**THE EXERCISE**. In the article below, rewrite the paragraph beginning "The first Velasquez is the colonel" as a two-item list, keeping its main facts.

Lost Stories of the Panama Canal, by Marixa Lasso
(Grupo Planeta)

As is well known, the Panama Canal meant a new development for Central America by joining the two oceans, however, that idea of progress that the world has counted as a milestone left out thousands of people who lost everything. However, its history has never been told from a Panamanian point of view.

Both Colombians and North Americans have written books, but Dr. Marixa Lasso manages to give an account of an erasure that went unnoticed by official history: 40,000 residents of villages were displaced and their places of origin razed to the ground by the construction of the transoceanic canal. 

Through rigorous archival research and personal sources, Lasso describes in great detail and prose the story of the people who were there and displaced. This also resulted in the destruction of a commercial and environmental culture that was based there. A culture that was omitted by the race to finish the great work of the twentieth century and conceive a new American aesthetic and culture. 

The Impunity of Power, by Ramón Jimeno
(Penguin Random House)

Journalist Ramón Jimeno, winner of several Simón Bolívar and India Catalina national journalism awards, recounts the lives of two Colombians who have known no alternative to honesty: a pair of flesh-and-blood citizens who share both the Velasquez surname and the need to do their duty no matter what the cost, and in the dirtiest, bloodiest, most villain-plagued and nemesis-ridden moments of Colombia's recent history.

The first Velasquez is the colonel who in spite of everything, against all odds and amidst the bullets, headed the Search Bloc that in the early 1990s demonstrated that drug traffickers were part of the State's organization chart. The second Velasquez is the magistrate who is celebrating thirty years of exposing the way in which criminality is becoming entrenched, invited by the excessive ambitions of the elites, in the institutions of the State.

If one cannot stop reading it is because Jimeno is not only a brilliant journalist, but a storyteller who has been through it all. His expertise and skill are evident.
 
Los presidenciables, by La Silla Vacía
(Penguin Random House)

Presented on April 27 at the Bogotá Book Fair, and less than two months before the first round of the presidential elections in Colombia, Los Presidenciables is the first book written by the journalists of La Silla Vacía.

The book includes profiles of the main presidential candidates in these Colombian elections. Profiles that, in the best La Silla style, tell in depth their public and private lives. From their childhood, their influences, their performance in key positions and their character traits that allow us to anticipate how they would govern.

For years, La Silla Vacía has covered elections with great skill. On this occasion, led by Juanita León, it presents readers with the stories of David Barguil, Íngrid Betancourt, Sergio Fajardo, Juan Manuel Galán, Alejandro Gaviria, Federico Gutiérrez, Rodolfo Hernández, Francia Márquez, Enrique Peñalosa and Gustavo Petro.

This will give readers a broader idea of how important it is not to vote blindly, because "electing a president takes a few minutes, but the consequences of that instant when you vote will last seven years, and maybe more.

**DATASET EXTRACT**.
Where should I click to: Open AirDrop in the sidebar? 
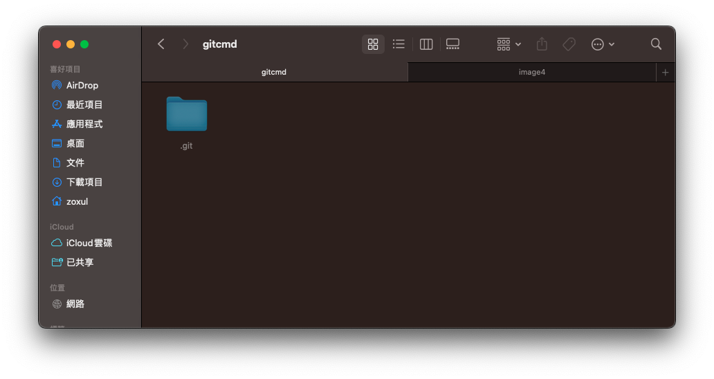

**TASK OUTPUT**.
- The first Velasquez: a colonel who, against all odds and amid the bullets, headed the Search Bloc, which in the early 1990s demonstrated that drug traffickers were part of the State's organization chart.
- The second Velasquez: a magistrate celebrating thirty years of exposing how criminality, invited by the excessive ambitions of the elites, is becoming entrenched in the institutions of the State.